» Ejercicios propuestos:
• 1. Según la reseña sobre La traición, ¿por qué no hay una lectura posmoderna del género policial en la obra de James Gray? Responde en una o dos oraciones.
• 2. Escribe lo que sigue en la reseña sobre La traición, a partir de su última oración.

» Texto de origen:
□ □ □ □ □ □ □
Después de aquella notable opera prima que fue Little Odessa, premiada con el León de Plata de Venecia 1994 (aquí se conoció únicamente en video como Una cuestión de sangre) el director estadounidense James Gray desapareció misteriosamente del mapa. Recién el año pasado reapareció en la competencia de Cannes con The Yards, que ahora llega a la Argentina como La traición. Sería una verdadera injusticia que este film noir implacable, concebido a la manera de una tragedia griega, pasara inadvertido en medio del vértigo del Festival de Buenos Aires, donde seguramente está todo su público posible.
A diferencia de los hermanos Coen, de Jim Jarmusch o de David Lynch, no hay ninguna lectura posmoderna del género policial en la rigurosa obra de Gray. Tanto Little Odessa, que transcurría en los círculos concéntricos de la mafia rusa en Nueva York, como ahora en La traición, ambientada en un medio similar, el director parece adscribir al más severo clasicismo narrativo, con un único modelo en la saga de El padrino, de Coppola. Allí como aquí, el peso familiar es determinante en el destino del protagonista, Leo (Mark Wahlberg), un muchacho simple y noble, que regresa a su hogar luego de purgar una temporada en la cárcel, con la intención de no volver a caer. Pero desde el momento en que pisa su casa y se encuentra con una modesta fiesta de bienvenida, en la que su amigo Willie (Joaquin Phoenix) lleva la voz cantante, queda claro que su suerte está echada. El peso de cada plano, la gravedad de su magnífica puesta en escena, hacen inmediatamente presente el fatum griego, la idea de que la rueda del destino –la misma que condenaba a Henry Fonda en Sólo vivimos una vez (1937), de Fritz Lang, otro modelo– ya le tiene reservado al agonista (y no sólo a él) una tragedia ineluctable.
□ □ □ □ □ □ □
» Datos registrados:
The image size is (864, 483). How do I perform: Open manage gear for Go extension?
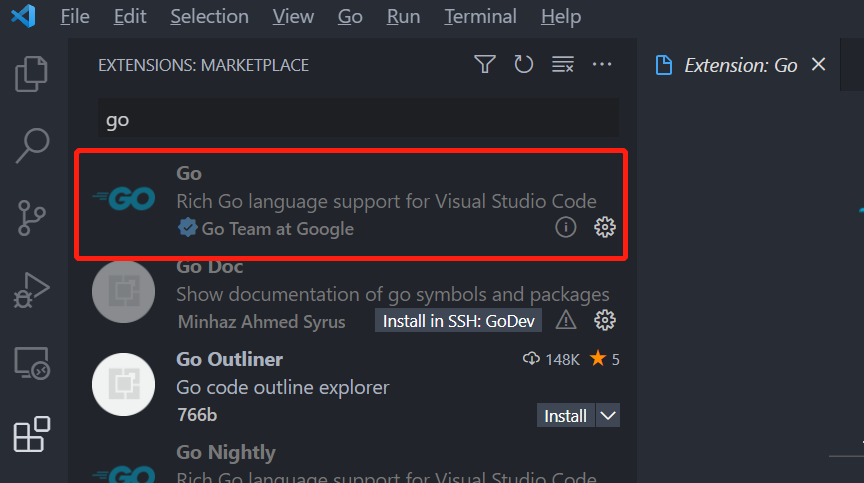pyautogui.click(x=604, y=227)
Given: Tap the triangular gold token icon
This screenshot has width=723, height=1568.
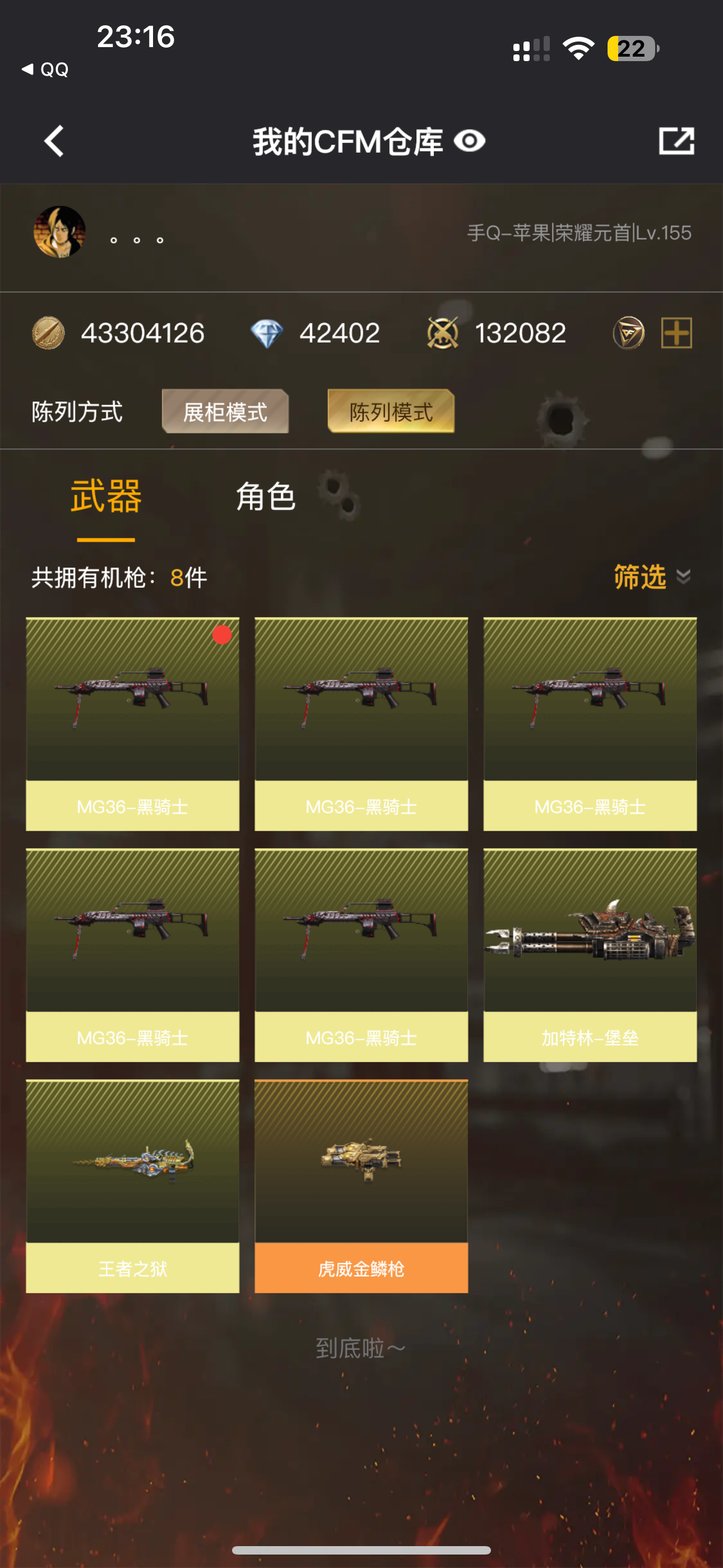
□ □ □ □ □ □ □
» Soluciones por ejercicio:
• 1. Porque, tanto en Little Odessa como en La traición, Gray adscribe al más severo clasicismo narrativo. Su único modelo es la saga de El padrino, de Coppola.

• 2.
Las similitudes y paralelismos entre Little Odessa y La traición son sorprendentes, como si el director no pudiera apartarse de una serie de obsesiones recurrentes: el claustrofóbico marco familiar, la soledad casi metafísica de cada uno de los miembros de ese núcleo, la traición como una sombra a la que no parece capaz de escapar ninguno de sus personajes. Si en el primer film el elenco era soberbio –Tim Roth, Maximillian Schell, Vanessa Redgrave– aquí no lo es menos. Ellen Burstyn y Faye Dunaway son la madre y la tía respectivamente de Wahlberg, protegido por el pater familiae James Caan, de quien dependen a su vez la belleza frágil de Charlize Theron y el irresponsable ímpetu de Joaquin Phoenix, iluminado de manera soberbia, como un Judas de los barrios bajos de Queens. Es una pena que, hacia el final, algunos problemas de guión debiliten el impacto de un film que, por otra parte, tiene la solidez de un roble añejo, con sus raíces bien enterradas en la mejor tradición.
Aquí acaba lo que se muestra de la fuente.